**About this task:** Could you reproduce, word for word, the article on Carol Black's appointment as national director for health and work?

**Excerpt to read:**
Carol Black, president of the Royal College of Physicians, has been named by the government as its occupational health “tsar”.
Professor Dame Black, who has the official title of national director for health and work, will be the public face of the government’s drive to improve health in the workplace and encourage people who have been ill or disabled back into work.
Her appointment follows the publication last autumn of the government’s Health, Work and Wellbeing strategy, which put occupational health at the heart of efforts to promote healthier workplaces.
Leading OH figures have welcomed the appointment (see below), although there has also been disappointment that someone could not have been found from within the profession.
Black said she was “delighted” to have been given an opportunity to bring a new perspective to health through the world of work. “It constitutes a huge challenge to engage the range of public and private organisations necessary to effect change,” she said.
A key element of her role will be to work across the departments of health and work and pensions to make the Health, Work and Well-being strategy a reality.
“It is this new co-ordinated approach which I believe will realise the potential of substantial health and social dividends for the whole population,” she added.
A first step was taken in May, when leading figures from industry, health and the government held a ‘stakeholder summit’ to sign a charter committing themselves to delivering a healthier future for people of working age.
A consultant and professor of rheumatology, Black has been, among other posts, medical director of the Royal Free Hampstead NHS Trust.
What happens next?
Assuming the government can keep to its schedule – and as Black’s appointment was originally due to take place at the end of last year this is by no means certain – the next few weeks should see a flurry of strategy-based activity.
In the strategy document, the government said it wished to publish outcome measures, key targets and goals, the Charter for Health, Work and Wellbeing, an action plan, and a follow-up strategy document in spring 2006.
Longer term, the aim is to create a ‘National Stakeholder Council’ and a ‘stakeholder network’ to promote healthier workplaces.

**Extracted material:**
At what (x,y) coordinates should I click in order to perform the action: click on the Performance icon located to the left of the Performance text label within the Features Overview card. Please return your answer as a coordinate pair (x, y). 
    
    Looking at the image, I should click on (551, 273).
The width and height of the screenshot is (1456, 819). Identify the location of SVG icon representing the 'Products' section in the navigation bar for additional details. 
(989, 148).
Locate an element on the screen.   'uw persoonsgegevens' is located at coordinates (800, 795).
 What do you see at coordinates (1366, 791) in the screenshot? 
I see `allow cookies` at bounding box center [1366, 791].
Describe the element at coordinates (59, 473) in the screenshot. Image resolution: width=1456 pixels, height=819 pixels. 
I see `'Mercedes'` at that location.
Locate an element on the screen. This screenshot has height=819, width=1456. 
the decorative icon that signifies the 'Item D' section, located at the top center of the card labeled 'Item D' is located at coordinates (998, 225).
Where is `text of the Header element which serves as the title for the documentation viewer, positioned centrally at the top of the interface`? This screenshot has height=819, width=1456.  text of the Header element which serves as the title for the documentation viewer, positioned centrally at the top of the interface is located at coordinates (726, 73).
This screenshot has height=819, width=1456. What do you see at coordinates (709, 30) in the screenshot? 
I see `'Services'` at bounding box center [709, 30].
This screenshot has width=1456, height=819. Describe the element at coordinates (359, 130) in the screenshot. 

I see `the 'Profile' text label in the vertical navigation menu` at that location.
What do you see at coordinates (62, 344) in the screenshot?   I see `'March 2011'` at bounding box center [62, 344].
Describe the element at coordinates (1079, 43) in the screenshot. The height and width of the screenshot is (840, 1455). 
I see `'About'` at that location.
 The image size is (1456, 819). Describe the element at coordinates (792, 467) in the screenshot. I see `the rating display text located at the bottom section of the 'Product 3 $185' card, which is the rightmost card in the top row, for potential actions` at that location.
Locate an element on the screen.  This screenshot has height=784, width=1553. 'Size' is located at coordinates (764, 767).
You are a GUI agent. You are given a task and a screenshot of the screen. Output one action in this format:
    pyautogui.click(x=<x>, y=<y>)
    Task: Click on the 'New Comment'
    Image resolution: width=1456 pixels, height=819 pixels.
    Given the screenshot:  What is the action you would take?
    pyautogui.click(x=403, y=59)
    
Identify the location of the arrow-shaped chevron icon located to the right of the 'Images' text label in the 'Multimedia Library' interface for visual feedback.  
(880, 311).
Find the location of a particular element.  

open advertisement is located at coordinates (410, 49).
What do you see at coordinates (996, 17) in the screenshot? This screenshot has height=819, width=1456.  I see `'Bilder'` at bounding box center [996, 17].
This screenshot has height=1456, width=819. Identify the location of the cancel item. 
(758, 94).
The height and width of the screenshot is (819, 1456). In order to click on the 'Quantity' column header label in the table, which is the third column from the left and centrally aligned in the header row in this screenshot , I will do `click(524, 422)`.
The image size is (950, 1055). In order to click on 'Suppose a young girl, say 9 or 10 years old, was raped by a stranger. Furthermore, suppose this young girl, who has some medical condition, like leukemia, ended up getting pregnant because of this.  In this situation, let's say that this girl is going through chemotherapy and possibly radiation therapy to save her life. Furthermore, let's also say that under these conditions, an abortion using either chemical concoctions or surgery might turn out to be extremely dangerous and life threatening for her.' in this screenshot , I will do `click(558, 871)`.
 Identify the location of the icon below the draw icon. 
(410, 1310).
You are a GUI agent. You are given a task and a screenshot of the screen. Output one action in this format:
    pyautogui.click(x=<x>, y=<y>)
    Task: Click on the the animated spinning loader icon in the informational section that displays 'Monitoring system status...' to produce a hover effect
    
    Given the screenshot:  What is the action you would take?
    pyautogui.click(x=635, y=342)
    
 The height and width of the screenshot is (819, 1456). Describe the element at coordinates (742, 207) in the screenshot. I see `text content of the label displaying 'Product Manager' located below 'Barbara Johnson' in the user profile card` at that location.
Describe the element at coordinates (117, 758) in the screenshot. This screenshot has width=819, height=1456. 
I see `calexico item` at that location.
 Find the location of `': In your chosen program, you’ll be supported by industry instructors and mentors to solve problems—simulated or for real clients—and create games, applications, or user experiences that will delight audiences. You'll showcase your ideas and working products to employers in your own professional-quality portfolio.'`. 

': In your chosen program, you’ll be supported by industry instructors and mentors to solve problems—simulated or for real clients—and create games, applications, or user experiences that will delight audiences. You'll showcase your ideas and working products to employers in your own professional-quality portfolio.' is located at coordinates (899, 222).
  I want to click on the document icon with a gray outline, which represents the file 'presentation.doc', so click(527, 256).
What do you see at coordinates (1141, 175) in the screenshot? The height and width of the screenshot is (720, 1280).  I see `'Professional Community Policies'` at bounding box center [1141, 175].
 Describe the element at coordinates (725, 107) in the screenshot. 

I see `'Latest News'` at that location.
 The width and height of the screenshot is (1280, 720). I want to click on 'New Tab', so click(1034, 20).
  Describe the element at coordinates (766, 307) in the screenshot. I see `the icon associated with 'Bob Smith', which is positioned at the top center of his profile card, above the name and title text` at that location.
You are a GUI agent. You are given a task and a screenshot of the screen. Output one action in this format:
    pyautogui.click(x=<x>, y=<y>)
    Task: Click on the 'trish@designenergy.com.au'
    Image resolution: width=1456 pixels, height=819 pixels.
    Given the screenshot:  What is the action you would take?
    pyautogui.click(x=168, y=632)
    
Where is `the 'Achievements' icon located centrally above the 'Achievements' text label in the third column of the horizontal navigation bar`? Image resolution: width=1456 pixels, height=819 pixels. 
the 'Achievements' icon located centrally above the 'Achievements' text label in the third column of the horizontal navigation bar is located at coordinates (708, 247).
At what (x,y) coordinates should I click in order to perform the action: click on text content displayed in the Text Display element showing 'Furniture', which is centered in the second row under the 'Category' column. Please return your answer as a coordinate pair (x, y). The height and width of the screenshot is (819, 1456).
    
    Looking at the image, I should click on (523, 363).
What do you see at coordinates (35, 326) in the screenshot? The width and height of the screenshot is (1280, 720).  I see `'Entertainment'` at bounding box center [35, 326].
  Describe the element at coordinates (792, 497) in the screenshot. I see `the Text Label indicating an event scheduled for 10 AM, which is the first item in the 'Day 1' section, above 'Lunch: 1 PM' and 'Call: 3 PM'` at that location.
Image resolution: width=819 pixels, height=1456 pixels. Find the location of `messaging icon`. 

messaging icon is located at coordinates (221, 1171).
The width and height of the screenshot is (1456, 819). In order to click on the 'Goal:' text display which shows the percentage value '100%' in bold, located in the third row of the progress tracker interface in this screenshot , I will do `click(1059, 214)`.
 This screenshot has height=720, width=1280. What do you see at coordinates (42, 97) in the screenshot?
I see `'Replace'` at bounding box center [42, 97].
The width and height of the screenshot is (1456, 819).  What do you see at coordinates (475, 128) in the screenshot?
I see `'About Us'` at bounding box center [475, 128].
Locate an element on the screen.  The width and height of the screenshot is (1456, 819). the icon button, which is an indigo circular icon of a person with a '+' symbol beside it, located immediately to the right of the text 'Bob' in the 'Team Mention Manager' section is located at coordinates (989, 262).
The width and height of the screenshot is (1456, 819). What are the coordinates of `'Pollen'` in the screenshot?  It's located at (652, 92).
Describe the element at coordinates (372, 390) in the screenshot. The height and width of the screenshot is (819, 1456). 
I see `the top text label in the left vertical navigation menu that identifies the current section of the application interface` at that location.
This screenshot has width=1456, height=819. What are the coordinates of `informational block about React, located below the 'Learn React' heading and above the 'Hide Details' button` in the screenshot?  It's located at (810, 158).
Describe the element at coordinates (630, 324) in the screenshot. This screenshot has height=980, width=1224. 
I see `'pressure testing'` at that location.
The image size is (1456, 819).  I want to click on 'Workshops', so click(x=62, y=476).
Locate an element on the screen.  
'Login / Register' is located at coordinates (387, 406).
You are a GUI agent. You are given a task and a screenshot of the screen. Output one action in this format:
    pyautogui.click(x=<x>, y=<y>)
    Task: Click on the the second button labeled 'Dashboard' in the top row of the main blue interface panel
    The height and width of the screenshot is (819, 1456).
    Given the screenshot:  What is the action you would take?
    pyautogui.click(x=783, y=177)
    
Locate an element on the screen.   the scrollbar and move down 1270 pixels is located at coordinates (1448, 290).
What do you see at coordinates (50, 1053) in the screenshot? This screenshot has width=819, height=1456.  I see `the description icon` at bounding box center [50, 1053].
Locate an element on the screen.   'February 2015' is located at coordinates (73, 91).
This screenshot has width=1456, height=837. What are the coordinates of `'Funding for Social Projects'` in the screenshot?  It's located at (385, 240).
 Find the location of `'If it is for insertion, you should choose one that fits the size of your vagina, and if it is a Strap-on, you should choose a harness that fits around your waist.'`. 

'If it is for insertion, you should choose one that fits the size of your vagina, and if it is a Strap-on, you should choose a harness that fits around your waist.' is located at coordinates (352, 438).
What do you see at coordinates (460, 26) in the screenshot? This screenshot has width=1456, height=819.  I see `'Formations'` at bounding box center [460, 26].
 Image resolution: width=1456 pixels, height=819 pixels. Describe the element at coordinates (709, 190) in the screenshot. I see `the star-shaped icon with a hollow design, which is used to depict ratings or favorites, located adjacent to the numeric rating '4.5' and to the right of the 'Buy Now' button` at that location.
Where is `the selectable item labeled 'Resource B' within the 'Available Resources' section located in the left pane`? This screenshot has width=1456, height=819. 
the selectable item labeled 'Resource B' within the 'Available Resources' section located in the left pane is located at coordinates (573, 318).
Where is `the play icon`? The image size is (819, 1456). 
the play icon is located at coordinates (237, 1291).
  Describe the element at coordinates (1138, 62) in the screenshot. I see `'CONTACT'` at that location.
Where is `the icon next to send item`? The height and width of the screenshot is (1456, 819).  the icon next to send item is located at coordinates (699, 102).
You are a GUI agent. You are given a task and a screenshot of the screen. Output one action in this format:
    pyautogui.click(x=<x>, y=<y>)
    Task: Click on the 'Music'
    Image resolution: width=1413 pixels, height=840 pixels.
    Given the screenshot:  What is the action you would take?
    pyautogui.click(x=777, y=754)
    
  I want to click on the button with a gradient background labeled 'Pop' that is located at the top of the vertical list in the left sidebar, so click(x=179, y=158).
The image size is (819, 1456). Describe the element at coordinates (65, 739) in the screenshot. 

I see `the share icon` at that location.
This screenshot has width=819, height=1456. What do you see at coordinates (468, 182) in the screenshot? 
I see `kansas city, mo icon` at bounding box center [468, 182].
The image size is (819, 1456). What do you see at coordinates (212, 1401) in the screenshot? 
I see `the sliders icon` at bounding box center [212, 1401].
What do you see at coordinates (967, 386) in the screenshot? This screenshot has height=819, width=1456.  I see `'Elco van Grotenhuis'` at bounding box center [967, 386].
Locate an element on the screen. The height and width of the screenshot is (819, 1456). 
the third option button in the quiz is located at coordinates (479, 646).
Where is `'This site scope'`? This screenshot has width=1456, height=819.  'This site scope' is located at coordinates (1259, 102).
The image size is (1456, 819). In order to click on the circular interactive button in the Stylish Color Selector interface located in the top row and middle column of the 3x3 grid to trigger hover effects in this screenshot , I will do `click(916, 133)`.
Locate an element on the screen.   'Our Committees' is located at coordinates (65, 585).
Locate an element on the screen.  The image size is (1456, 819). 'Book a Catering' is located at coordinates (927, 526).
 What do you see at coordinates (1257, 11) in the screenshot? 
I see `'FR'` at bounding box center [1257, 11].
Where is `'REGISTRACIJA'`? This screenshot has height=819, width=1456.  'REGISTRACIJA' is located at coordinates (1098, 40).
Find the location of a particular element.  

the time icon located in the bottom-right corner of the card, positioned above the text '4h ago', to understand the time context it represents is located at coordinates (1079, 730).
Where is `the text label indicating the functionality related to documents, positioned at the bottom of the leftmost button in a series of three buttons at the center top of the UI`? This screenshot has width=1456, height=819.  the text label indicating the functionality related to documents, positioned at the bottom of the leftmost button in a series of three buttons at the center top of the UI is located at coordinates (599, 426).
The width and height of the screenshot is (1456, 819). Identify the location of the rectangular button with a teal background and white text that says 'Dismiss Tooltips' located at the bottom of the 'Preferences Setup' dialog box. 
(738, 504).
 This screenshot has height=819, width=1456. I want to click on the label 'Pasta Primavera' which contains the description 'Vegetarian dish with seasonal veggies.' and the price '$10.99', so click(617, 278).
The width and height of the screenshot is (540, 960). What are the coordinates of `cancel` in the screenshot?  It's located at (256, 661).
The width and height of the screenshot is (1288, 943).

**Response to this task:**
Carol Black, president of the Royal College of Physicians, has been named by the government as its occupational health “tsar”.
Professor Dame Black, who has the official title of national director for health and work, will be the public face of the government’s drive to improve health in the workplace and encourage people who have been ill or disabled back into work.
Her appointment follows the publication last autumn of the government’s Health, Work and Wellbeing strategy, which put occupational health at the heart of efforts to promote healthier workplaces.
Leading OH figures have welcomed the appointment (see below), although there has also been disappointment that someone could not have been found from within the profession.
Black said she was “delighted” to have been given an opportunity to bring a new perspective to health through the world of work. “It constitutes a huge challenge to engage the range of public and private organisations necessary to effect change,” she said.
A key element of her role will be to work across the departments of health and work and pensions to make the Health, Work and Well-being strategy a reality.
“It is this new co-ordinated approach which I believe will realise the potential of substantial health and social dividends for the whole population,” she added.
A first step was taken in May, when leading figures from industry, health and the government held a ‘stakeholder summit’ to sign a charter committing themselves to delivering a healthier future for people of working age.
A consultant and professor of rheumatology, Black has been, among other posts, medical director of the Royal Free Hampstead NHS Trust.
What happens next?
Assuming the government can keep to its schedule – and as Black’s appointment was originally due to take place at the end of last year this is by no means certain – the next few weeks should see a flurry of strategy-based activity.
In the strategy document, the government said it wished to publish outcome measures, key targets and goals, the Charter for Health, Work and Wellbeing, an action plan, and a follow-up strategy document in spring 2006.
Longer term, the aim is to create a ‘National Stakeholder Council’ and a ‘stakeholder network’ to promote healthier workplaces.